Pada zaman dahulu kala, Sastra Jendra adalah ilmu puncak yang hanya boleh diketahui dan dipakai para dewata, tidak boleh diketahui dan digunakan oleh manusia.

Dari segi pengamatan sastra-sastra/ kepustakaan agung Jawa, ada sebuah karya klasik yang berjudul Arjuna Sasrabahu, dari pujangga Yasadipura dan Sindusastra. Didalam karya tulis itu ada kalimat yang menarik dan bernilai penting, bunyinya :  Sastra Jendra Hayuningrat Pangruwating Diyu..

Yang bermakna : Ilmunya para dewa untuk mendapatkan keselamatan dan kesejahteraan dengan

cara membebaskan diri ( pangruwat) dari kebutaan sehingga mampu membedakan yang baik dengan yang buruk.( diyu).

Kebatinan atau spiritualitas tempo dulu memang sarat dengan kalimat-kalimat yang samar atau memang sengaja dibuat samar. Sehingga hanya orang yang sungguh-sungguh serius belajar yang bisa menemukan.

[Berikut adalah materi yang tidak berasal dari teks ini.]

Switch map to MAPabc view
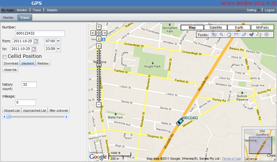The height and width of the screenshot is (162, 277). [x=262, y=28]
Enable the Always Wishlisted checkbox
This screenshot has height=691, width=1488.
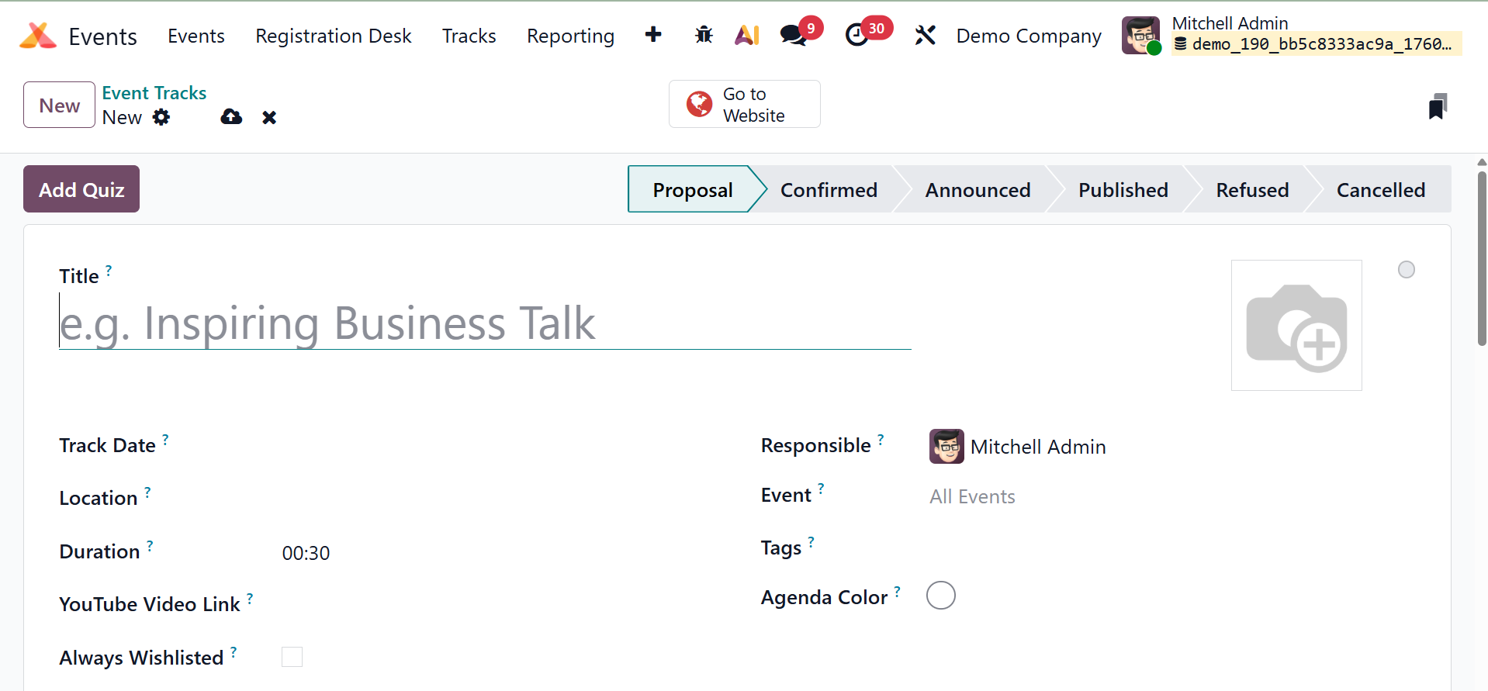pyautogui.click(x=292, y=657)
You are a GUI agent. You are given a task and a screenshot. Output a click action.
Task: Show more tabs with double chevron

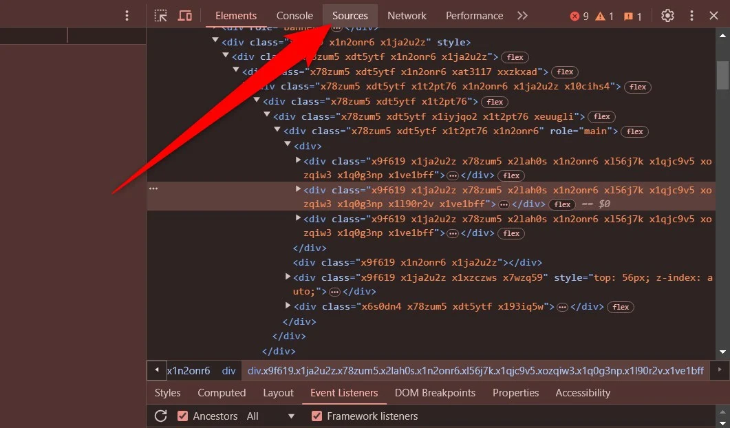[522, 15]
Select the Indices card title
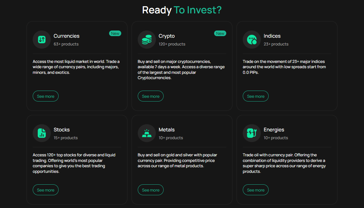The width and height of the screenshot is (364, 208). tap(272, 36)
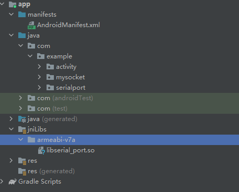
Task: Collapse the java source folder
Action: (12, 35)
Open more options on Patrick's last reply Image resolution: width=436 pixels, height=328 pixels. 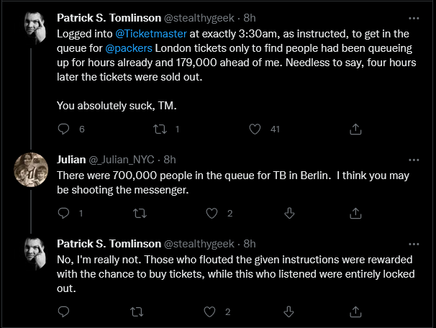click(x=414, y=245)
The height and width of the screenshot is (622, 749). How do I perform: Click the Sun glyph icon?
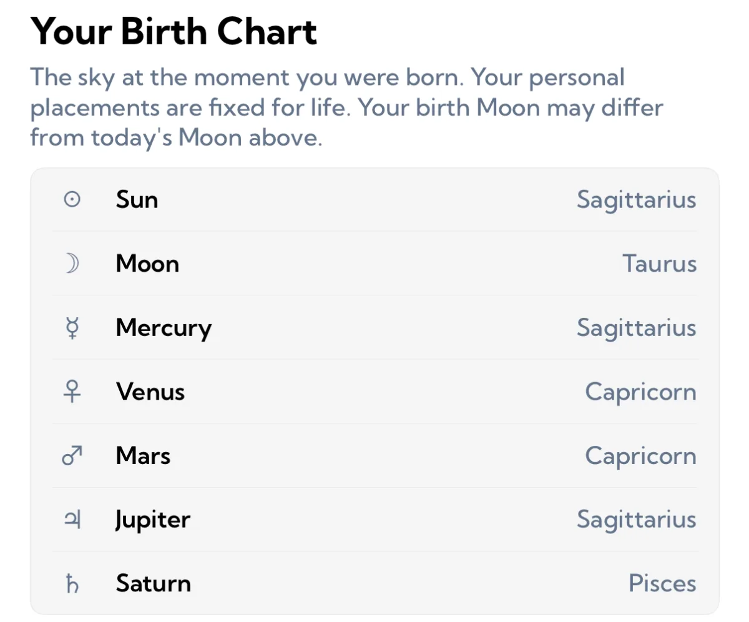[72, 200]
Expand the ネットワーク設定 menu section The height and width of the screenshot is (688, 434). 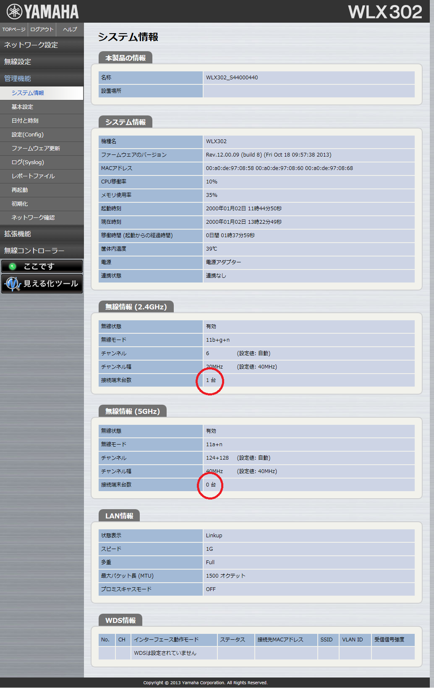[42, 45]
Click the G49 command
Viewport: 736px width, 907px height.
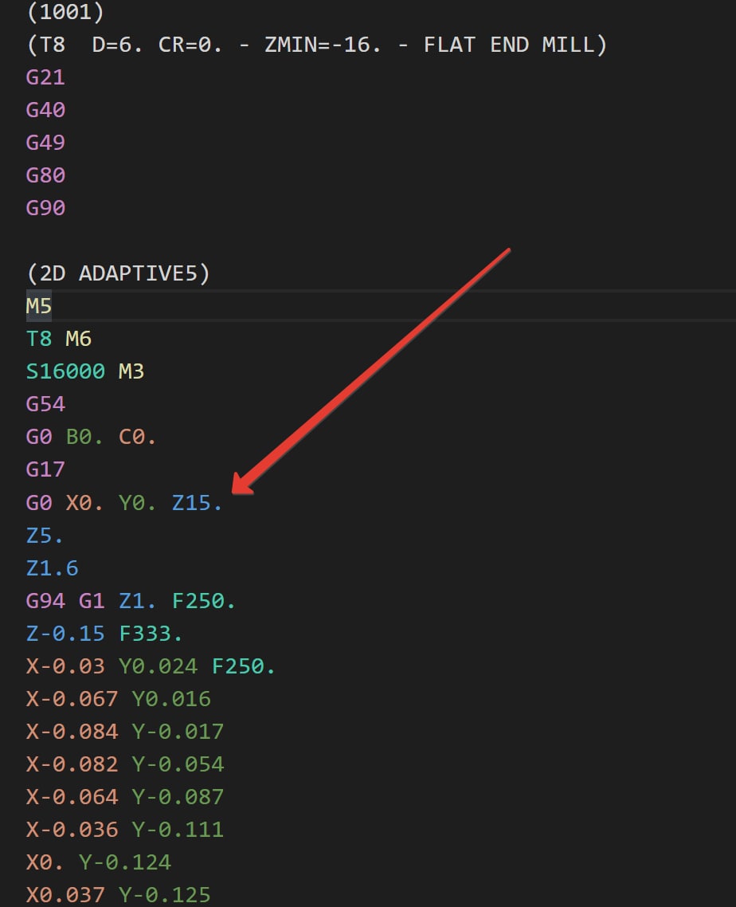pos(45,143)
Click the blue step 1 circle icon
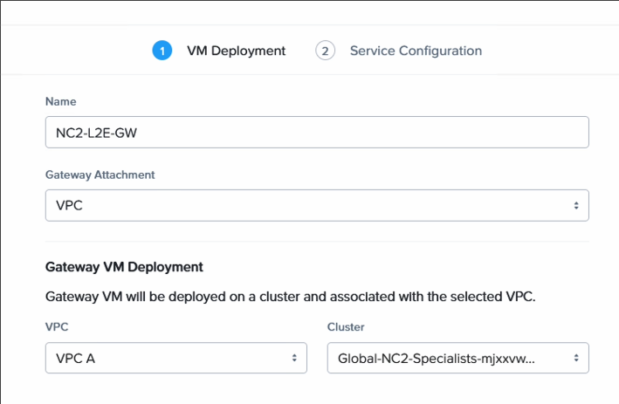The height and width of the screenshot is (404, 619). [x=162, y=51]
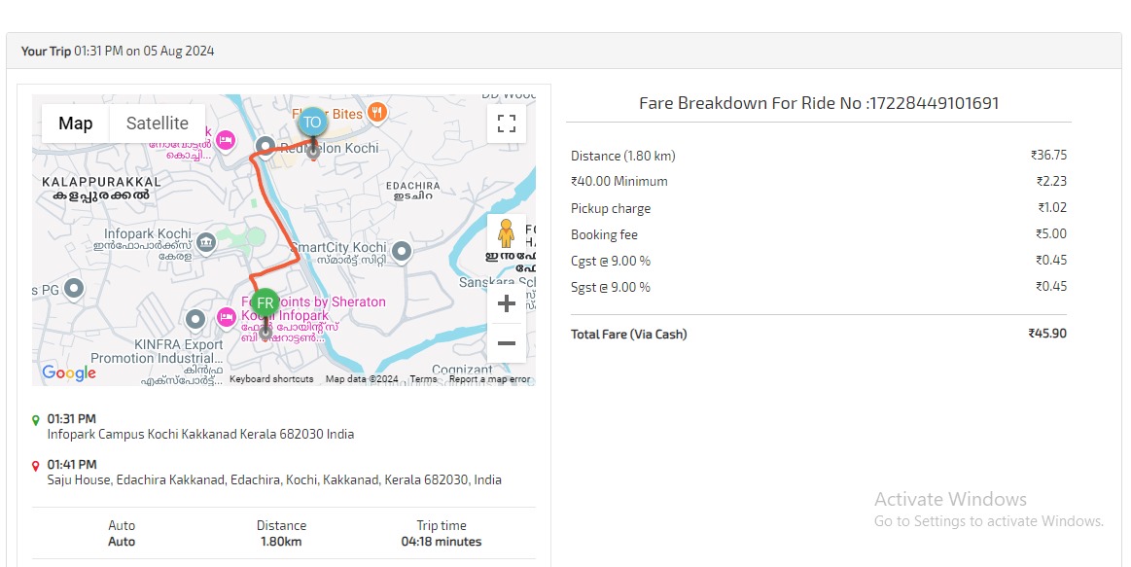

Kalimat Sastra Jendra Hayuningrat Pangruwating Diyu, inti artinya adalah : Manusia yang samadinya diterima Gusti! Sungguh sederhana maksudnya, pada saat ini, karena sekarang adalah masanya Sastra Ceta – pengetahuan yang jelas terbuka, tidak lagi ditutup- tutupi atau dirahasiakan.
 
Jelas sekarang maksudnya bahwa orang yang sudah menguasai Sastra Jendra adalah manusia yang telah mengetahui jati dirinya, telah ketemu dengan Pribadi Sejatinya/Higher- Self,yang telah

Mengetahui Kasunyataaning Urip, Kehidupan Sejati, Realitas Kehidupan lahir batin.

Seorang spiritualis yang telah ketemu dengan Pribadi Sejatinya atau yang telah berhasil berkumpul kembali dengan pribadi Sejatinya, Higher Self-nya sehingga mengetahui rahasia kehidupan, tentu tidak akan menyia-nyiakan hidupnya didunia ini .Dengan kesadaran spiritualnya yang sejati dia akan selalu berbuat positif konstruktif, menolong sesama dan aktif memelihara planet bumi, istilah Kejawennya: Memayu Hayuning Sesama lan Buwono.